* [INSTRUCTIONS TO FOLLOW] The expected output is an exact copy of the lines from the one containing "You are a GUI" to the final line below, minus any pictures.

* [DATA FOR PROCESSING]
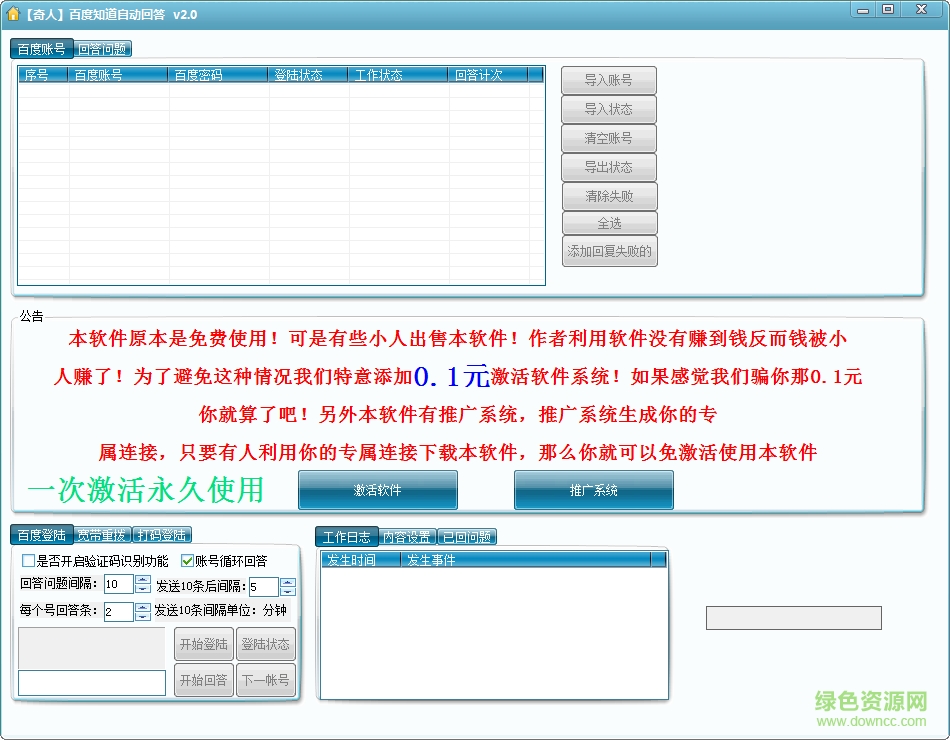
Task: Increase 回答问题间隔 with the up arrow
Action: point(143,579)
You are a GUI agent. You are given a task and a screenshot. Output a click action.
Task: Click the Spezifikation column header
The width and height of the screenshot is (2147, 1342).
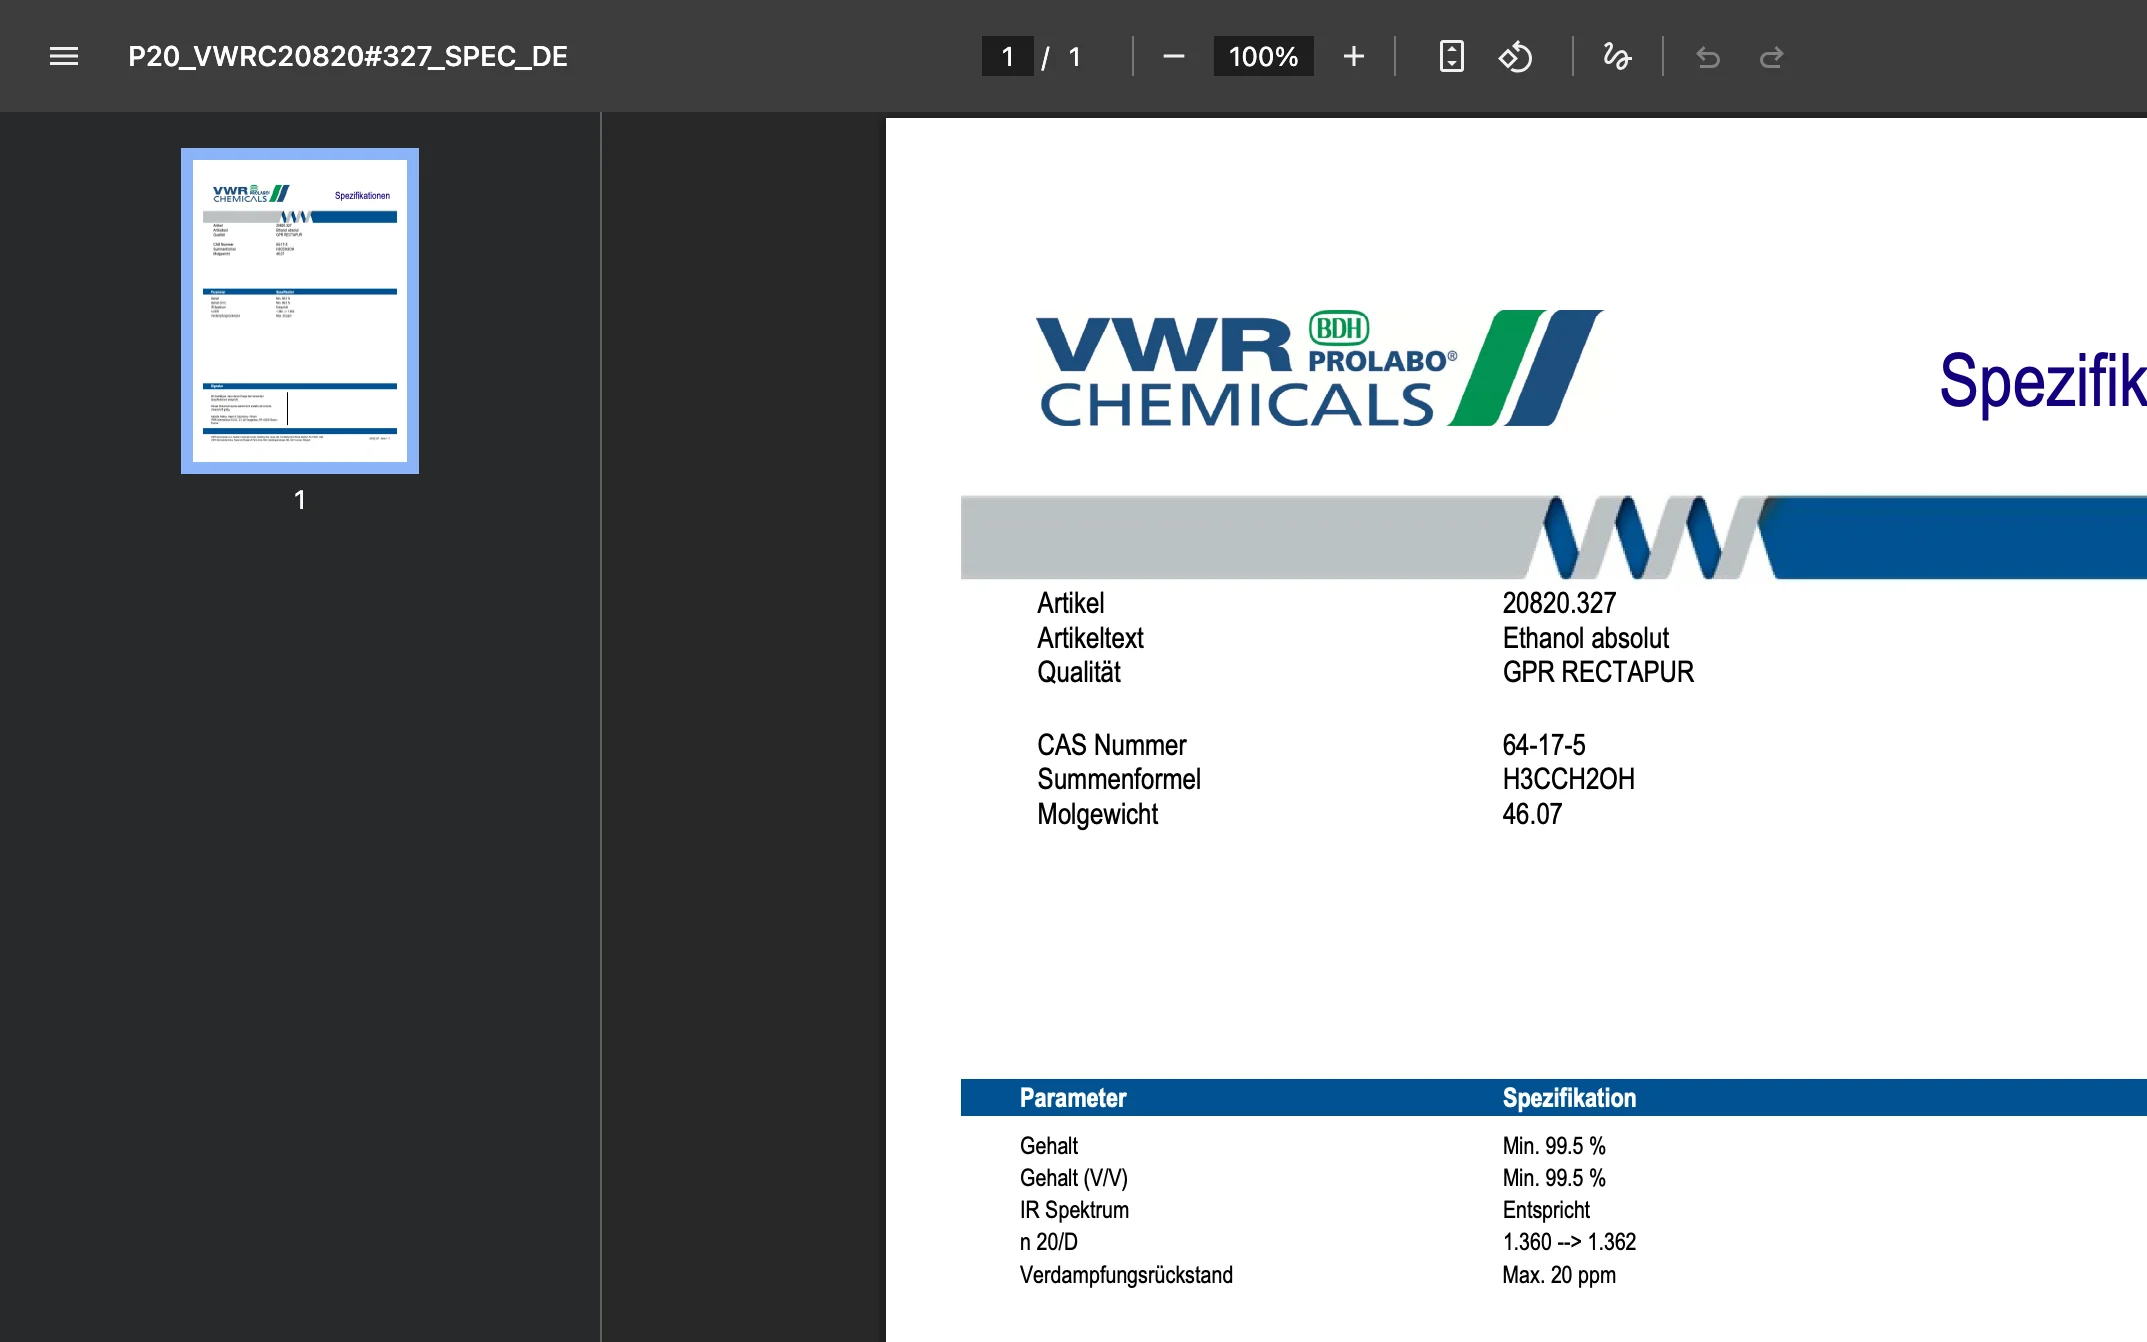[1569, 1098]
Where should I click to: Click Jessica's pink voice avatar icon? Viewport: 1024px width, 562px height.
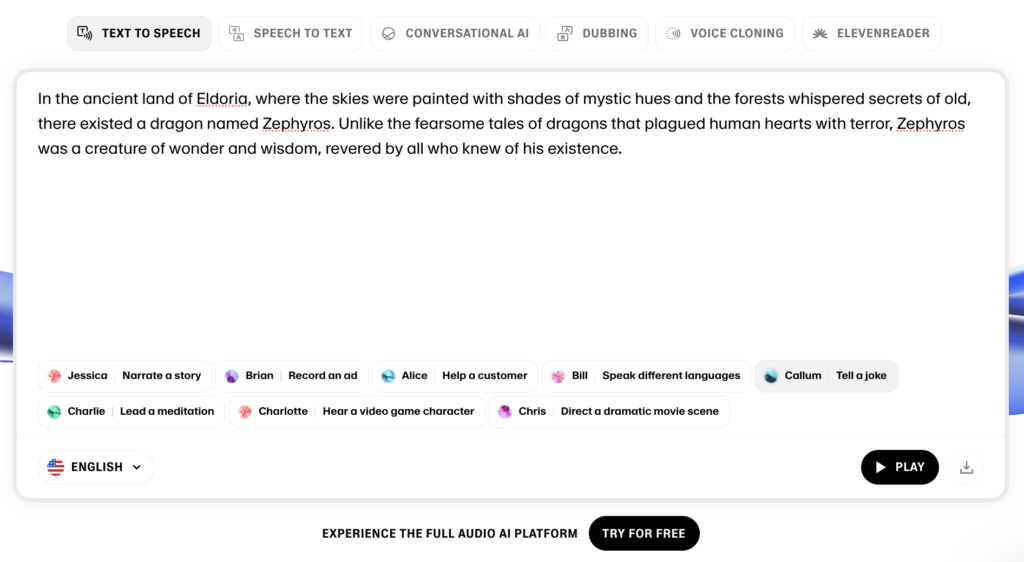click(55, 376)

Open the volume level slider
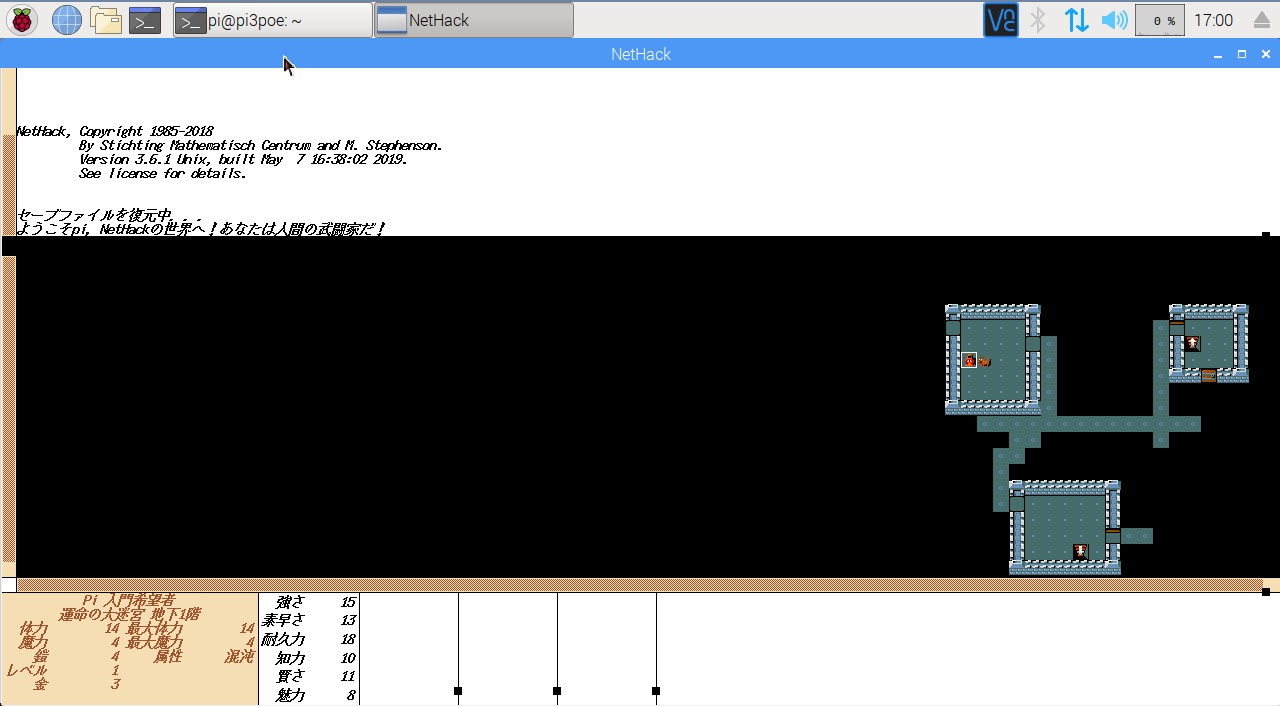coord(1114,19)
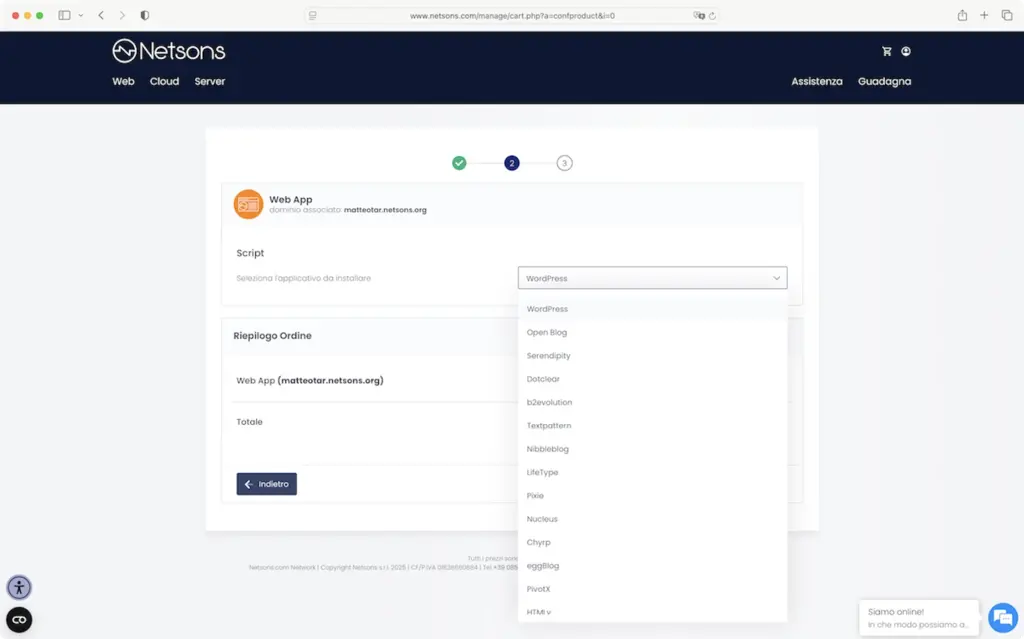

* [OUTPUT FOR THIS TASK]
You are a GUI agent. You are given a task and a screenshot. Output a click action.
Task: Click the Spezifikation column header
The width and height of the screenshot is (2147, 1342).
[1569, 1098]
Where should I click to: Click Jessica's pink voice avatar icon? Viewport: 1024px width, 562px height.
click(55, 376)

Open the volume level slider
coord(1114,19)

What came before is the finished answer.